Year: 2016
Editor: Erik Bohemia, Ahmed Kovacevic, Lyndon Buck, Christian Tollestrup, Kaare Eriksen, Nis Ovesen
Author: Linn Victoria Johansen, Arild Berg
Series: E&PDE
Institution: Oslo and Akershus University College
Section: Creativity
Page(s): 114-119
ISBN: 978-1-904670-62-9


Biomimicry depends on three key principles: nature as a model, nature as a goal and nature as a
mentor. By studying nature, there may be several answers to challenges that have already been solved
by nature. A growing challenge is that a lot of packaging gets produced and thrown every day. Few
studies have emphasized on the structures and construction of nature as a source of inspiration in the
design process taking the life cycle of packaging into account. Hence, the problem statement was as
follows: How can fruit structures be used as an inspiration to encourage users to extend packaging into
a long life product? The research methods consisted of a case study based on a survey, in-depth
interviews and an idea workshop. The results of the survey identified some factors consumers
emphasized when thinking of packaging, and acted as an input to the idea workshop. It was conducted
an in-depth interview with the development manager at Lilleborg, a company that develops products
for cleaning and personal hygiene.
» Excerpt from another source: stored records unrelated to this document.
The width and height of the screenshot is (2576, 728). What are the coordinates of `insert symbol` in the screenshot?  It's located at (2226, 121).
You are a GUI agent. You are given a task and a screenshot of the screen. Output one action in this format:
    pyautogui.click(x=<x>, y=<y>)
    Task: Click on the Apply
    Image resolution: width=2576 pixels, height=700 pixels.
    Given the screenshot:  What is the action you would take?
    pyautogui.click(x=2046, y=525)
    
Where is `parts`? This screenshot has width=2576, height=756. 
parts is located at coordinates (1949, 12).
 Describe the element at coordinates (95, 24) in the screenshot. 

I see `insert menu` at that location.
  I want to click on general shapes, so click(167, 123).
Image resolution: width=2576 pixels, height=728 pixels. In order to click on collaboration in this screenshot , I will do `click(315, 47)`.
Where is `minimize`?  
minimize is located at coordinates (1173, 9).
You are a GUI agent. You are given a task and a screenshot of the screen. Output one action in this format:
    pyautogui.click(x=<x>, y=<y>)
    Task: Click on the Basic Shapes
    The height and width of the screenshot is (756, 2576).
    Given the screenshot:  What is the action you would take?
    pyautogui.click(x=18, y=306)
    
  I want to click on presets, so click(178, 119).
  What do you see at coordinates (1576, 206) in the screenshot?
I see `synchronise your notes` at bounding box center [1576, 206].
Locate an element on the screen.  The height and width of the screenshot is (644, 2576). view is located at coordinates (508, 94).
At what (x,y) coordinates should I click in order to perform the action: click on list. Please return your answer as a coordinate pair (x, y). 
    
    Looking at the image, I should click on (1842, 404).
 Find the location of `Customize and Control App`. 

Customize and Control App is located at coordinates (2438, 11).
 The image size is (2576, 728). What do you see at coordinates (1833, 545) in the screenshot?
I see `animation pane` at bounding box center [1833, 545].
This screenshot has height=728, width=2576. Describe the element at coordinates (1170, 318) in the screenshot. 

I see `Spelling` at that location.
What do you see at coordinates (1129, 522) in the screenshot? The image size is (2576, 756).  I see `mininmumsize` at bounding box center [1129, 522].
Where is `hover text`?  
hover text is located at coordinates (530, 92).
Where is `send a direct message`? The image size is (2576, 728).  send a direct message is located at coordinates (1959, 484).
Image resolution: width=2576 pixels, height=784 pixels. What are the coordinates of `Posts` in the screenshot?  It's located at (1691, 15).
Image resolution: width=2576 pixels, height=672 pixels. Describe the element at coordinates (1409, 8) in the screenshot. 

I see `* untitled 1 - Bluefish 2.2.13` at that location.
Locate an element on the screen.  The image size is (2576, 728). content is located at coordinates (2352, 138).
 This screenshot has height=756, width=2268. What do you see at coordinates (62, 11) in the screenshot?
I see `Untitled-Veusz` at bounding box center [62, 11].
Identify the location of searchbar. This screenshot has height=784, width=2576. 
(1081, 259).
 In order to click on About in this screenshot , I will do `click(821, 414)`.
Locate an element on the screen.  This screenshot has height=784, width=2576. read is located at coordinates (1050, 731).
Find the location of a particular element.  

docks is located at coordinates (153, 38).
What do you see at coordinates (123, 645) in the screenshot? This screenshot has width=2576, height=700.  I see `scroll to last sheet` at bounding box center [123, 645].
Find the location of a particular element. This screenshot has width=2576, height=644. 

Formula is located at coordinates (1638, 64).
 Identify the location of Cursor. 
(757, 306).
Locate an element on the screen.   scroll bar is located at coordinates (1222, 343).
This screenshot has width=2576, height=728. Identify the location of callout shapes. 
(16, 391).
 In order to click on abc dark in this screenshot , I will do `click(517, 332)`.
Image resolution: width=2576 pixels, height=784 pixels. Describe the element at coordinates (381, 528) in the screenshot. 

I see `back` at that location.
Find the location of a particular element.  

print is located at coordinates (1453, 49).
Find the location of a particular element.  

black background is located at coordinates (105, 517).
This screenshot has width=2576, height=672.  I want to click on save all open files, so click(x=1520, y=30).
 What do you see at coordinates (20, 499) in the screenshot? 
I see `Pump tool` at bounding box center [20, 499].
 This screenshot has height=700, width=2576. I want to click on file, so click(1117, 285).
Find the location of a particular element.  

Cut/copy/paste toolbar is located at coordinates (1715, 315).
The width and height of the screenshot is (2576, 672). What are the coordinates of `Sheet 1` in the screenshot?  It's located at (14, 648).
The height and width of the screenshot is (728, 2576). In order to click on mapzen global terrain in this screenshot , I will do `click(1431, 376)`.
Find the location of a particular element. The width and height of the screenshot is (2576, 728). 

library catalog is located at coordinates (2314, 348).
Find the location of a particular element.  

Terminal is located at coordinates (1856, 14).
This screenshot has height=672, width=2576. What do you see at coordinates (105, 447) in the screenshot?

This collaboration gave a deeper understanding of the design
process of packaging while also identifying important factors for packaging. The idea workshop used
fruit as a source of inspiration and resulted in sketches of new ideas to the development of innovative
packaging. The conclusion was that this study expanded the understanding of how students can use
research methods and natural structures in biomimicry in their design education to develop long
lasting packaging.

Keywords: Product Design, biomimicry, packaging, sustainability, design process, Master students.